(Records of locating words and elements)
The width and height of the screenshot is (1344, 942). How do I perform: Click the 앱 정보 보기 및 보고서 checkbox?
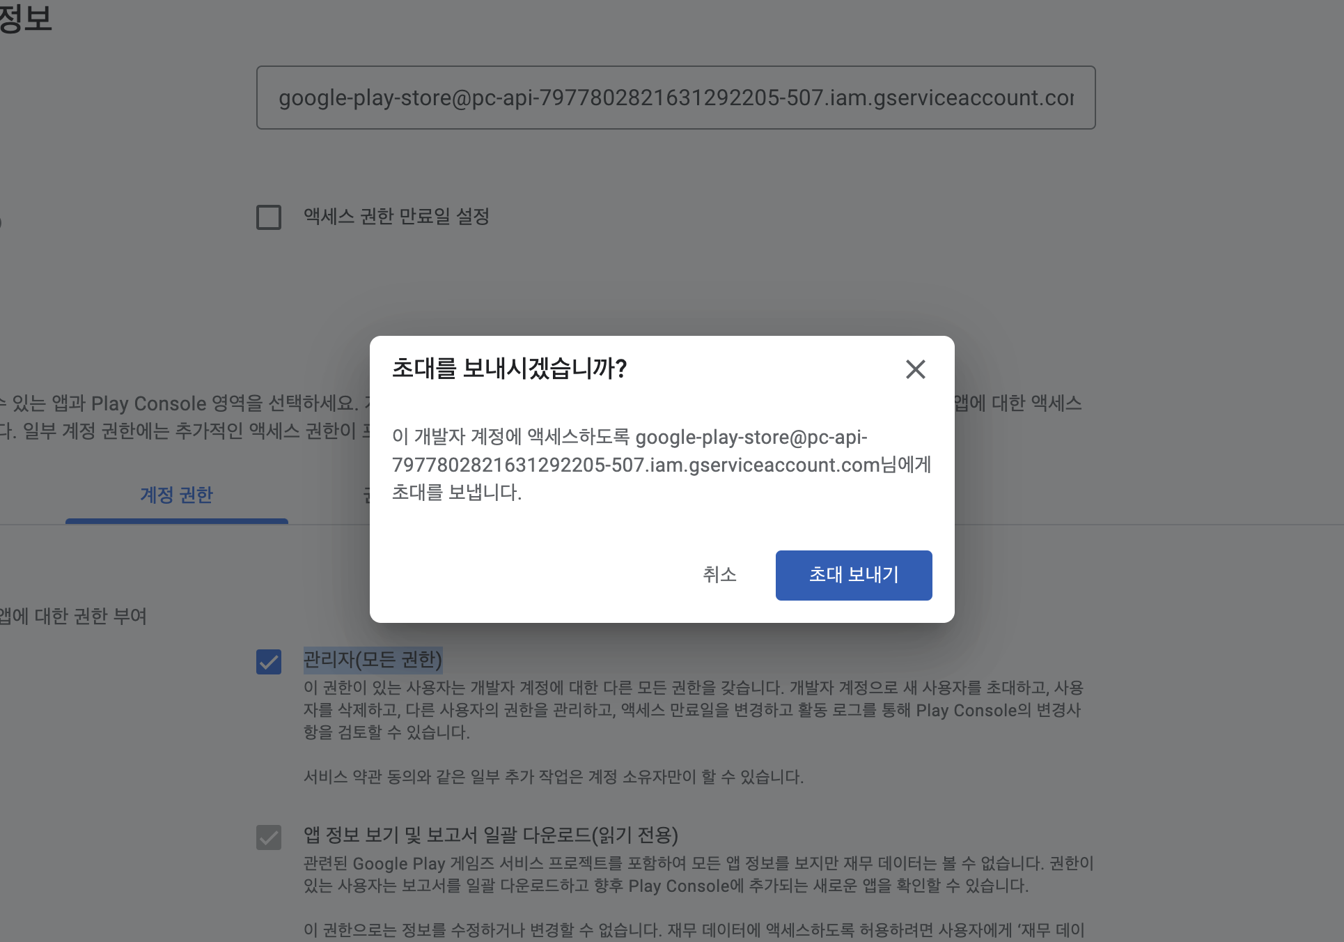click(x=269, y=837)
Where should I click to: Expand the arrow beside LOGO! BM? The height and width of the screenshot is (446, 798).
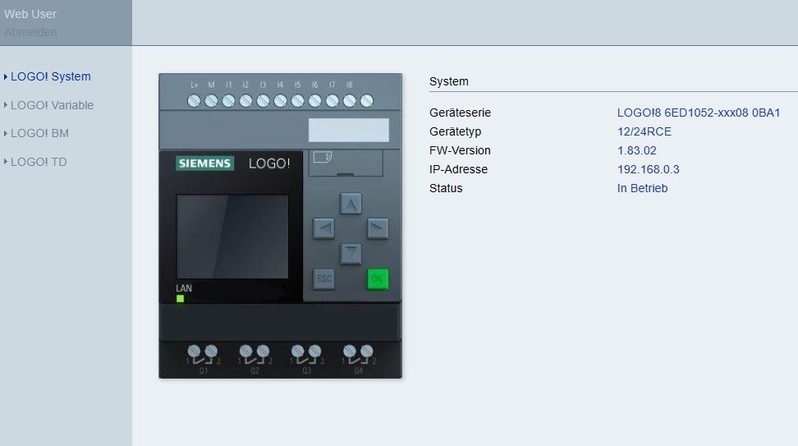click(x=6, y=133)
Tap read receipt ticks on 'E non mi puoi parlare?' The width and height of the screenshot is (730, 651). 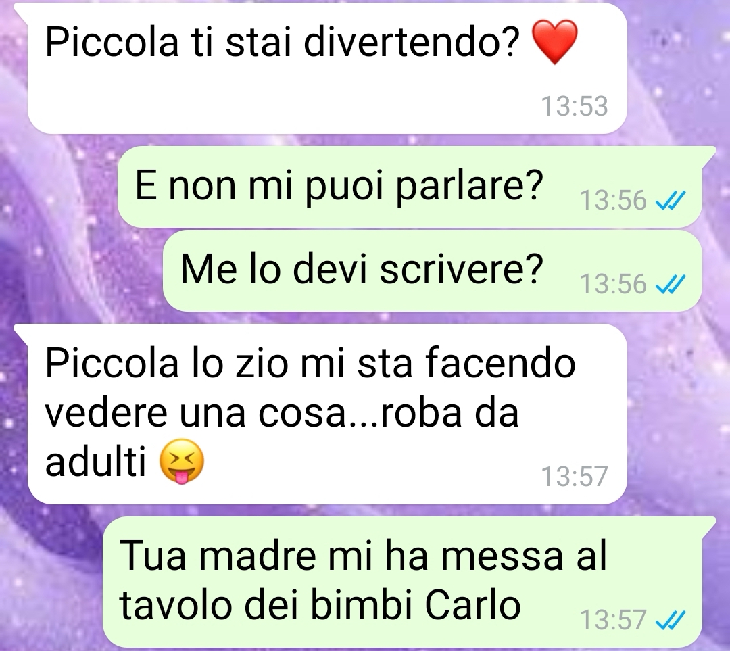670,201
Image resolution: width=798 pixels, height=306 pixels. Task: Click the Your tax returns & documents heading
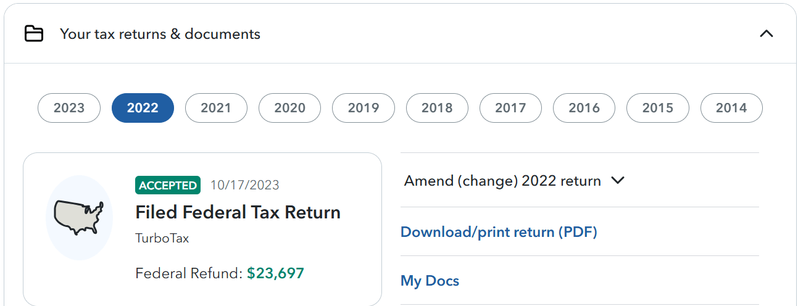(x=160, y=34)
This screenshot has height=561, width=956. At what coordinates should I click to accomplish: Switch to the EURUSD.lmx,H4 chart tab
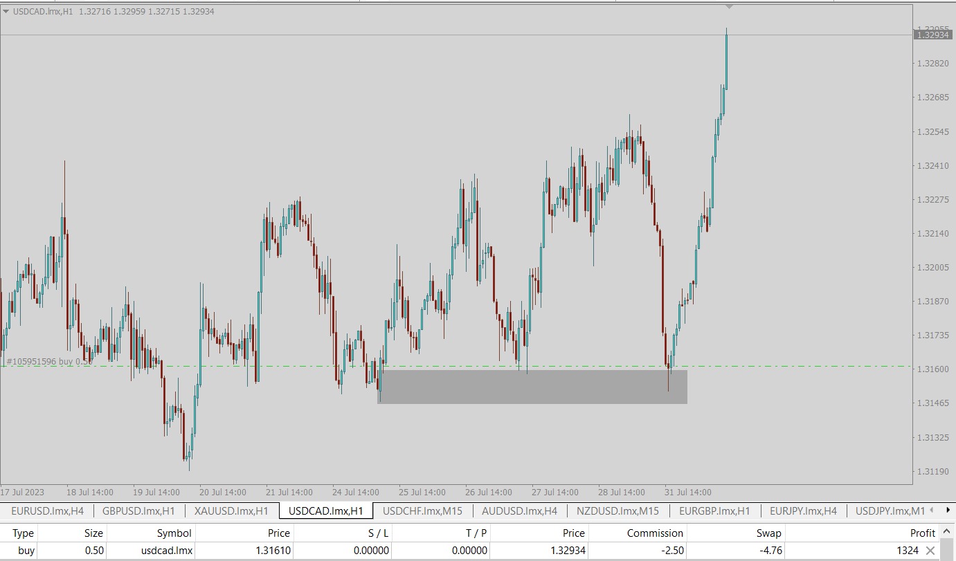[47, 511]
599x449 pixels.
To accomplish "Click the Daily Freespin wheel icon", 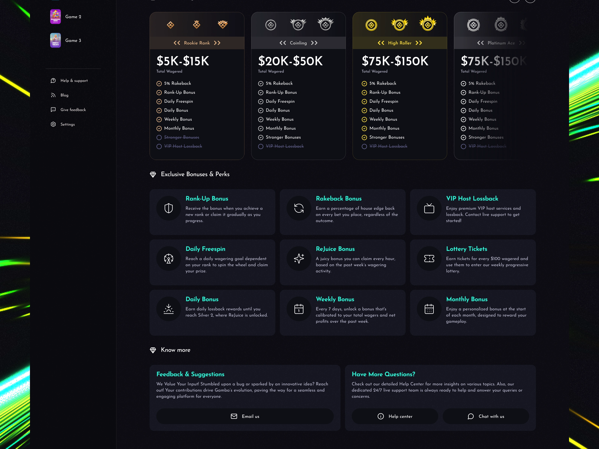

DIRECTION: Copy the records word for word, from the first line through the line that contains "click(x=6, y=133)", and leave out the pictures.

WRITTEN ANSWER:
The width and height of the screenshot is (1344, 942). How do I perform: Click the 앱 정보 보기 및 보고서 checkbox?
click(x=269, y=837)
Where should I click to: Expand the arrow beside LOGO! BM? The height and width of the screenshot is (446, 798).
click(x=6, y=133)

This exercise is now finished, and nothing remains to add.